- **Problem description**
List all lines in the material below that contain "Locate".
----- Input material
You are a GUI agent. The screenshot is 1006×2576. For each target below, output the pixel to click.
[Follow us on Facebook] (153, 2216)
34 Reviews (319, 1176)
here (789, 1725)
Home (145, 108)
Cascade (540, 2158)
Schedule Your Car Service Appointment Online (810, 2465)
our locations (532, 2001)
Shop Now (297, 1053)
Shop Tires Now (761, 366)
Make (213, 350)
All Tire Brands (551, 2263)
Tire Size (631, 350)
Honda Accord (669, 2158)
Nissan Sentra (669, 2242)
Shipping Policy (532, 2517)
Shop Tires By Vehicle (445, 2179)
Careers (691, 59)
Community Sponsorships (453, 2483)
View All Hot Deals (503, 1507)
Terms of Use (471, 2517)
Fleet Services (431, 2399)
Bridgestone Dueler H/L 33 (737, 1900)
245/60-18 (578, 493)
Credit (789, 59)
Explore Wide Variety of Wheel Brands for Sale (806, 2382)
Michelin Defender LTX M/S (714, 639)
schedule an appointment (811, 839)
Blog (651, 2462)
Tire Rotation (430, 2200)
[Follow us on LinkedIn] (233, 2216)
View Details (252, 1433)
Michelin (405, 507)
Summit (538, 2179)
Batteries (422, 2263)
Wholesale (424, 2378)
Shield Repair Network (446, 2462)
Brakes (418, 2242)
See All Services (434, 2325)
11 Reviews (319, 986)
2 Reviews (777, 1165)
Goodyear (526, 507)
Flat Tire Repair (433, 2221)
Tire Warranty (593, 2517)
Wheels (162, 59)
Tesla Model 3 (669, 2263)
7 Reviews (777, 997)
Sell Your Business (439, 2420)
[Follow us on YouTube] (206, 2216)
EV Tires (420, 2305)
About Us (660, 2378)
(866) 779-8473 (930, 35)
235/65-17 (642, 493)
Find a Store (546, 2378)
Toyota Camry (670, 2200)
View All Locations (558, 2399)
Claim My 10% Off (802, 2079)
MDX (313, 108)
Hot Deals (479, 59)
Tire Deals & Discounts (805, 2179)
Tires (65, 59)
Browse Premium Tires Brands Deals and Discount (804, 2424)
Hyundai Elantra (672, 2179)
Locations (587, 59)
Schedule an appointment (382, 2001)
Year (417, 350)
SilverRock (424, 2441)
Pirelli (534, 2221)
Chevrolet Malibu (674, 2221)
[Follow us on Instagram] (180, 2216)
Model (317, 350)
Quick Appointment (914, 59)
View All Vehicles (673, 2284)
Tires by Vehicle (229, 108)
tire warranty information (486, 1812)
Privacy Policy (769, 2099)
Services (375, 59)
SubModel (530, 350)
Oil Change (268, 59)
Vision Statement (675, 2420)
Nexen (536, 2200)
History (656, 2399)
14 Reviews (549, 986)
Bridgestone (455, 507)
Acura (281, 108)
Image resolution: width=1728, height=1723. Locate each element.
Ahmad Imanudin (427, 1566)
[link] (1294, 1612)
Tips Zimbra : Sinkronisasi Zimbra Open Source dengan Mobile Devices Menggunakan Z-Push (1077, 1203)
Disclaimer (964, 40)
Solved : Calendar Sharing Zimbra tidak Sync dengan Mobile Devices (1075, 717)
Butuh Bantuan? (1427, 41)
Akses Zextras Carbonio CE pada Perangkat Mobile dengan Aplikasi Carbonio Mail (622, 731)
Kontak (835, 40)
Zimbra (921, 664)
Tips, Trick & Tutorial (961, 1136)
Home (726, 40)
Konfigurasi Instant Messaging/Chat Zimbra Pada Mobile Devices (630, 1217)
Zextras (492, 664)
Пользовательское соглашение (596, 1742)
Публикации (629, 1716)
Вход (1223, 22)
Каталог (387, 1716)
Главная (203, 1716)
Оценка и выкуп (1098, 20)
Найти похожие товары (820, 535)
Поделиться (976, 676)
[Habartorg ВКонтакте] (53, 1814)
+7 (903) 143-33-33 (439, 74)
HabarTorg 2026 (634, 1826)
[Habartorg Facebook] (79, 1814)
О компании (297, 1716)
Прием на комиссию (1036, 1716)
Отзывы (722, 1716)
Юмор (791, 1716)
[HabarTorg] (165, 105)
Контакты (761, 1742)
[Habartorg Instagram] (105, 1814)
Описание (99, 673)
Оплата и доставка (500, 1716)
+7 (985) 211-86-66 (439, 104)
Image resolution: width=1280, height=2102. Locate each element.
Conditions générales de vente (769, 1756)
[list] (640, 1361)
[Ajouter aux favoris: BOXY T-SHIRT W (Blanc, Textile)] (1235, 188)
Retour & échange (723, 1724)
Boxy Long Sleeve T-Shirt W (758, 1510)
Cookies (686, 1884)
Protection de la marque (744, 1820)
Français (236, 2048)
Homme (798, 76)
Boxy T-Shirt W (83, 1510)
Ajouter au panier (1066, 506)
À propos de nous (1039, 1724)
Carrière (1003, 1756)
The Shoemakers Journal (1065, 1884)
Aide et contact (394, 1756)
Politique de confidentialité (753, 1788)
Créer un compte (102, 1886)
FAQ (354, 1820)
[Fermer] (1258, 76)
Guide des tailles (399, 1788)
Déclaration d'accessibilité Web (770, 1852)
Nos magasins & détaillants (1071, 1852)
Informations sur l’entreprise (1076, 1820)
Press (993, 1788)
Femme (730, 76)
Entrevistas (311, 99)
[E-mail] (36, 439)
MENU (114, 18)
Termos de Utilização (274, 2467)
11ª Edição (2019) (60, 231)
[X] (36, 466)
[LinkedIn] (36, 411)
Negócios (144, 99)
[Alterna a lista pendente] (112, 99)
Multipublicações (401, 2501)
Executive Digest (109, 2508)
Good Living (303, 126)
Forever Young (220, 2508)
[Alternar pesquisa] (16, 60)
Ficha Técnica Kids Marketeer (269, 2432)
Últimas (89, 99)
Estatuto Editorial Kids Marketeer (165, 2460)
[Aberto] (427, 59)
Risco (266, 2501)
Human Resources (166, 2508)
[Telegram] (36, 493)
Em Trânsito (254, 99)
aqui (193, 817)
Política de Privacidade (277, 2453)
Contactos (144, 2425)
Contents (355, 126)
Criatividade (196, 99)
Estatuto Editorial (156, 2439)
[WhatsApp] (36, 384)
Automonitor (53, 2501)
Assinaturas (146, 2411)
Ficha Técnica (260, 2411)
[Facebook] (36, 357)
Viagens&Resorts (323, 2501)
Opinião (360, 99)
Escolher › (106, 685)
----------
- **Expected answer**
Image resolution: width=1728, height=1723. Locate each element.
Image resolution: width=1280, height=2102. Locate each element.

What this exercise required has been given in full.